Metin Bloğu =>
Genel bir değerlendirme olarak şunu söyleyebiliriz: İş arayan genç insanlar yeni bilgilerle zihinlerini sürekli zenginleştirmelidir. Zenginleşen düşünceler yükselir ve çağrışım yapan bir ilhama dönüşür. Fikirlerin savrulması kaçınılmaz olduğu için doğru bir mecrada ve doğru bir yöntemle ve uygun bir sistematiğe göre düzenlenerek yapılandırılmalıdır. Bu noktada bilişim teknolojileri ve sosyal medya araçlarını kullanarak proje ve iş fikrini çarpıcı bir biçimde sunmak gerekir. Çünkü, ormanda bir kuş ötse ve onu kimse duymamış olsa, o kuş ötmüş sayılmaz (P. Drucker diye hatırlıyorum). Siz de proje ve iş fikrinizi doğru muhataplara ulaştırmak için çalışmalısınız. Çalışırken de dayanıklı, esnek ve çevik olmalısınız. Tıpkı bir su damlasının yaptığı gibi. Su damlaları asla vazgeçmez ve engelleri sızar geçer, aşar geçer, uçar geçer ya da buz olur ve kayaları çatlatır yine hedefine ulaşır. Bu noktada iş aramak ve bir iş fikri geliştirmek için su gibi girişimci olmak gerekir. Özgüveninizi kaybetmeyin, vaz geçmeyin, pes etmeyin ve girişimcilik ruhunuzu koruyun. Ümitsizliğe kapılmadan ve bıkıp usanmadan girişim yapmaya ve sesinizi sosyal medya araçlarını kullanarak doğru yerlere ulaştırmaya devam edin. Proaktif bir iç disiplinle hareket edin (S. R. Covey) ve olumlu düşünerek ve etkili iletişim tarzını kullanarak ve her şeye rağmen yüzünüzdeki tebessümü kaybetmeksizin çabalamaya devam edin (Savaşçı, D. Cüceloğlu).

Dünya hali, işinizi kaybedebilirsiniz, bir müddet işsiz de kalabilirsiniz fakat ümitsiz ve çabasız kalmayın. Ümit ve gayret size her gün yeni bir yaşama enerjisi verir. Her sabah uyandığınızda sizi akşama kadar koşturacak ve coşturacak bir amacınız (IKIGAI) olsun.

Kayıtlı Bilgiler =>

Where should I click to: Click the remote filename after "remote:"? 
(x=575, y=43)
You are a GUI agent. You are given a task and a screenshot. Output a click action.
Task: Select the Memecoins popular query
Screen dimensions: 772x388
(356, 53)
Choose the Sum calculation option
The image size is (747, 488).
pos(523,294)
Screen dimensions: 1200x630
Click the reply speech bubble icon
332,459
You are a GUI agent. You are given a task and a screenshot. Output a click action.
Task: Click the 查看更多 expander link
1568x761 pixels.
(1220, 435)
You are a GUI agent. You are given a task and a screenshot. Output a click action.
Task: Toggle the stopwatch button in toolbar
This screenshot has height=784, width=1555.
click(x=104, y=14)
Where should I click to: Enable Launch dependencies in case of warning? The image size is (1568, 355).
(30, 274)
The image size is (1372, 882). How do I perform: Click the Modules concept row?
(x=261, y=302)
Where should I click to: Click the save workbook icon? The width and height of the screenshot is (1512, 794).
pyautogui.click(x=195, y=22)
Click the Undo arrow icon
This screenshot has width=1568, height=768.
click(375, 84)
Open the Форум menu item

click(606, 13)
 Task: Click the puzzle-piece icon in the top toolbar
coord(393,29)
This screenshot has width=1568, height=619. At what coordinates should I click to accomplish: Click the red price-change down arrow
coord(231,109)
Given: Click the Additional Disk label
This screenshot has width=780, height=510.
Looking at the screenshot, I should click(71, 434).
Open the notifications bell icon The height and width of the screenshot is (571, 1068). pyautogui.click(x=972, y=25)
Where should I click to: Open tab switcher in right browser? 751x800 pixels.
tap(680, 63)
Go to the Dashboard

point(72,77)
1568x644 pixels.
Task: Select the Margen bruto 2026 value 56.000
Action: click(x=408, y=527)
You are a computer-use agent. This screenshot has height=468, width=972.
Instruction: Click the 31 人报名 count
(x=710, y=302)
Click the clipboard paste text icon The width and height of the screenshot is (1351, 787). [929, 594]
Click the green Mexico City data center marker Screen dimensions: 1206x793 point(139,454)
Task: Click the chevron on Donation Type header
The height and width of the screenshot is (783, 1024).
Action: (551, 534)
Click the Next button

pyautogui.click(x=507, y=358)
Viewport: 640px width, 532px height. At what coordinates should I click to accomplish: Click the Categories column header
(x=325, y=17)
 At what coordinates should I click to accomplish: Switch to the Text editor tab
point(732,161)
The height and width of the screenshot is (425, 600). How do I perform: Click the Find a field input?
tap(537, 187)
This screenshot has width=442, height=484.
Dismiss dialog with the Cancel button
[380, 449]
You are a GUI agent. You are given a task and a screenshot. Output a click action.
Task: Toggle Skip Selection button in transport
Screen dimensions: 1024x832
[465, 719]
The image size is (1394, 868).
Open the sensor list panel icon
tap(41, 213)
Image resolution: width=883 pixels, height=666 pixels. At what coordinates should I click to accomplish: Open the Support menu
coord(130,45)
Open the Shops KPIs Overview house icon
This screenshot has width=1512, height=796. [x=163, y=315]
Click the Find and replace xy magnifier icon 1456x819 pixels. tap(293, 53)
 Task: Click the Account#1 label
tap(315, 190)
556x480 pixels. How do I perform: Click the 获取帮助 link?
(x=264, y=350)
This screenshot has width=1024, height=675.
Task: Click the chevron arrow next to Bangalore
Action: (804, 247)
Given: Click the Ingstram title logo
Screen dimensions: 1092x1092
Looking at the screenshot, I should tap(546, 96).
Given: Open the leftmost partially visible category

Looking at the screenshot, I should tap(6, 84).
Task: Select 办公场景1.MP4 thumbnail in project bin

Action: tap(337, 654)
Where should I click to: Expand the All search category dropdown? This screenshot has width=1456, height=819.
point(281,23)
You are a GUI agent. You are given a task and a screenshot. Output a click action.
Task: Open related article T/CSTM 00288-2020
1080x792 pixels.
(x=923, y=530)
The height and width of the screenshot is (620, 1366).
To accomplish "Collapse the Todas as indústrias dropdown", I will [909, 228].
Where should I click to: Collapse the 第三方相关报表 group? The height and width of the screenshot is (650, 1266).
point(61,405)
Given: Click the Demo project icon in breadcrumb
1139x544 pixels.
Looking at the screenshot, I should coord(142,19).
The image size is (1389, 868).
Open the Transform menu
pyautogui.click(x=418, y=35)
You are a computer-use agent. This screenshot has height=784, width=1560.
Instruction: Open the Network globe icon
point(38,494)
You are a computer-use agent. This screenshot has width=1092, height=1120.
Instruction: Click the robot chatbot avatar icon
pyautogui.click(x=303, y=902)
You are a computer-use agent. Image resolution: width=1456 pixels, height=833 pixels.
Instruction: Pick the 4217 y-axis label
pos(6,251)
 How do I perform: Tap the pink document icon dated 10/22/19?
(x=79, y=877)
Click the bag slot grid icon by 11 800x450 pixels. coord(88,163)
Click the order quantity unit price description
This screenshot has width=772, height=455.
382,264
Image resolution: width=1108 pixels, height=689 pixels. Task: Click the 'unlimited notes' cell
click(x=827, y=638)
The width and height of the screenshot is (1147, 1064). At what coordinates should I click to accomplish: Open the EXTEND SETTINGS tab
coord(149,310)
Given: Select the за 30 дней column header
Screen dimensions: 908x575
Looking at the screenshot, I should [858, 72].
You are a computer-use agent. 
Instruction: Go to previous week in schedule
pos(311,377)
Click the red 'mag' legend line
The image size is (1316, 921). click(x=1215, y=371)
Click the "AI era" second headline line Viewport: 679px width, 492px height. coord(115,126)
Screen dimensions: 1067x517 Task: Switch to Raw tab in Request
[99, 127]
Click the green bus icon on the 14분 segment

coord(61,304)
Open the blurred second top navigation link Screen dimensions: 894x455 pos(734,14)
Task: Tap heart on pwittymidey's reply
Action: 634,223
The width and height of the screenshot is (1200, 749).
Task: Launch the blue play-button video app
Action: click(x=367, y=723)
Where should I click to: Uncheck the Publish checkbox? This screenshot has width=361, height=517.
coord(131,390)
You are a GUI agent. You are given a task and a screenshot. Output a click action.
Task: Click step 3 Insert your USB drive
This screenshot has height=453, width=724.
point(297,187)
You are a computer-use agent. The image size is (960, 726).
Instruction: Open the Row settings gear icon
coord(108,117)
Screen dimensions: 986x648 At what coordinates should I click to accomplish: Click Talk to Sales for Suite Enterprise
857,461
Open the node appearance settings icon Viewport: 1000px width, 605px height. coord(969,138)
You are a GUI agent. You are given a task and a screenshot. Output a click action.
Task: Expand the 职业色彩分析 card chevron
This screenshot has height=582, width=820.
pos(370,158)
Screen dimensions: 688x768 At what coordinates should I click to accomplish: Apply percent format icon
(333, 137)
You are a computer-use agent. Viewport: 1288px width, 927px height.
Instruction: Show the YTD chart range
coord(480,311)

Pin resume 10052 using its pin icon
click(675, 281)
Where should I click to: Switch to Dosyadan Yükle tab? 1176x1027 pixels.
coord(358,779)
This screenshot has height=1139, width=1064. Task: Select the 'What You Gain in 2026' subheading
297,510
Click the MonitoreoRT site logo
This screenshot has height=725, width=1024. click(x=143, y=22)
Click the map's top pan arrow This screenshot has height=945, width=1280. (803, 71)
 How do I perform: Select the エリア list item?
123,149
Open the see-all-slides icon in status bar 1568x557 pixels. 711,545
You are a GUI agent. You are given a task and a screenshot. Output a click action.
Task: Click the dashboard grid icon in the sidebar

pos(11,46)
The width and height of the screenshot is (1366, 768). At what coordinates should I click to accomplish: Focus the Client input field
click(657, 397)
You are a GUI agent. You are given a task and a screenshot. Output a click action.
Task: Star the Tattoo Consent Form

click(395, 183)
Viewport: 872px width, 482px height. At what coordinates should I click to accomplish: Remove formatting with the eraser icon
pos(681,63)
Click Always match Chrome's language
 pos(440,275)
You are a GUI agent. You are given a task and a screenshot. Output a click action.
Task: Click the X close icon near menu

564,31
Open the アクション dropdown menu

Yapılacak İşler =>
(A) Girişimcilik metninin "Dünya hali, işinizi" ifadesinden "amacınız (IKIGAI) olsun." ifadesine kadar (ikisi de dahil) olan kısmını, "amacınız" sözcüğünü "hedefiniz" ile değiştirerek yeniden yazın.
(B) Girişimcilik metnini kaldığı noktadan itibaren devam ettirin.

Yanıtlar =>
(A)
Dünya hali, işinizi kaybedebilirsiniz, bir müddet işsiz de kalabilirsiniz fakat ümitsiz ve çabasız kalmayın. Ümit ve gayret size her gün yeni bir yaşama enerjisi verir. Her sabah uyandığınızda sizi akşama kadar koşturacak ve coşturacak bir hedefiniz (IKIGAI) olsun.

(B)
Savaşçı Genç Öğretmenin Hikâyesi

Dr. Nadir Çomak

Genç öğretmen, idealleri ve öğretme aşkıyla başladığı öğretmenlik yolculuğunda, işini kaybetmişti. İstanbul’da bir inşaat firmasında iş bulduğu için ailesiyle birlikte İstanbul’a yerleşme kararı almışlardı. 12 Kasım 1999 Düzce depreminin olduğu gece İstanbul’a gelmek için yola çıktılar.

İnşaat firmasında bir yıl çalıştıktan sonra, ders verdiği öğrencilerini özlediği ve öğretme aşkı depreştiği için bir radyoda, eğitim programı hazırlayıp sunmaya başladı. Bu, onu bir nebze rahatlatsa da inşaat işinde daha fazla çalışamayacağını anlamıştı. Bunun üzerine özel bir öğretim kurumunda öğretmen olarak iş bulup inşaat işinden ayrıldı.

Sabah erkenden Kadıköy sahiline gelip yeni doğan güneş ışıklarının Sarayburnu sahilini ve İstanbul’un sahil şeridini bir sinema perdesi gibi aydınlattığını hayranlıkla izledi. 2001 ekonomik krizinin yaşandığı zorlu yıllardı ve iki dershanede aynı anda çalışmaya başlamıştı. Özel öğretim kurumlarında çalışmanın ateşten gömlek giymek gibi olduğunu yeni anlayacaktı.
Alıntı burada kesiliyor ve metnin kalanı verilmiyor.